→ **EXCERPT PROVIDED**
-------------------------
2017-06-12 Thread James Pettyjohn
Hi Vlad,

I am using go install and the pkg directory is being mapped into the 
container.

docker run -ti --rm \
 -v "$PWD":/usr/src/pjt \ # Mount the entire project to this directory
 -w /usr/src/pjt \ # use the project dir as the cwd
 -e "GOPATH=/usr/src/pjt" \ # set the GOPATH the base of the project dir
 -e "STATICBUILD=1" \
 -e "PREBUILD_DEPS=$PREBUILD_DEPS" \
gobuilder:1.8-alpine \
 ./build.sh

Then in build.sh (naming is misleading and ambiguous as it does not use go 
build, but instead go install) does a couple of things:

# set the go path to he current dir
export GOPATH=`pwd` 

# install the project, give a suffix in the pkg directory for docker built 
files
go install -installsuffix docker \
-v --tags netgo --ldflags '-extldflags "-lm -lstdc++ -static"' \
org/project 

Looks like I figured it out though:

1) "-installsuffix" effects packages in GOPATH and *GOROOT* - so all of the 
standard libs were being built newly and GOROOT was in the docker image 
only, so that was rebuilt every time - and I can only assume this caused 
everything else to rebuild due to dependencies. I removed this and cut it 
down from 1 1/2 minutes to 19 seconds. This is not needed in my case as it 
turns out.

2) The build time for no changes should be closed to no time at all, a 
couple seconds from my tests. This turned out to be "--tags netgo" which 
looks like it caused a rebuild of the "net" package and the whole tree on 
top of that. I was able to remove that and shave the rebuild time down to 3 
seconds including docker spin-up.
-------------------------
→ **INFORMATION PROVIDED**

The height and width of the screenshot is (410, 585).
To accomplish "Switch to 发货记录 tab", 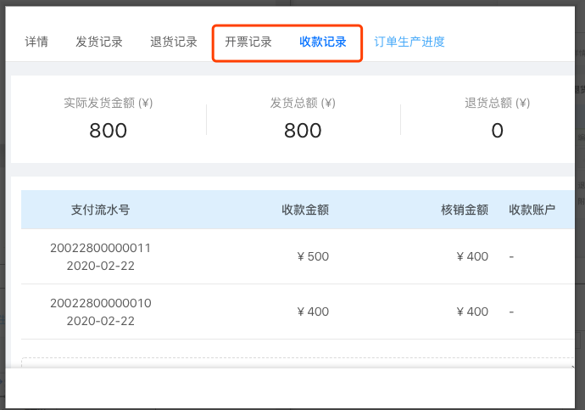I will [99, 42].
-------------------------
→ **GIVEN REQUEST**
Update the Go build post between "2) The build" and "including docker spin-up.", inclusive, replacing "docker spin-up" with "container startup". Use only the Go build post above, not the listing.

→ **SOLUTION TO THIS EXERCISE**
2) The build time for no changes should be closed to no time at all, a 
couple seconds from my tests. This turned out to be "--tags netgo" which 
looks like it caused a rebuild of the "net" package and the whole tree on 
top of that. I was able to remove that and shave the rebuild time down to 3 
seconds including container startup.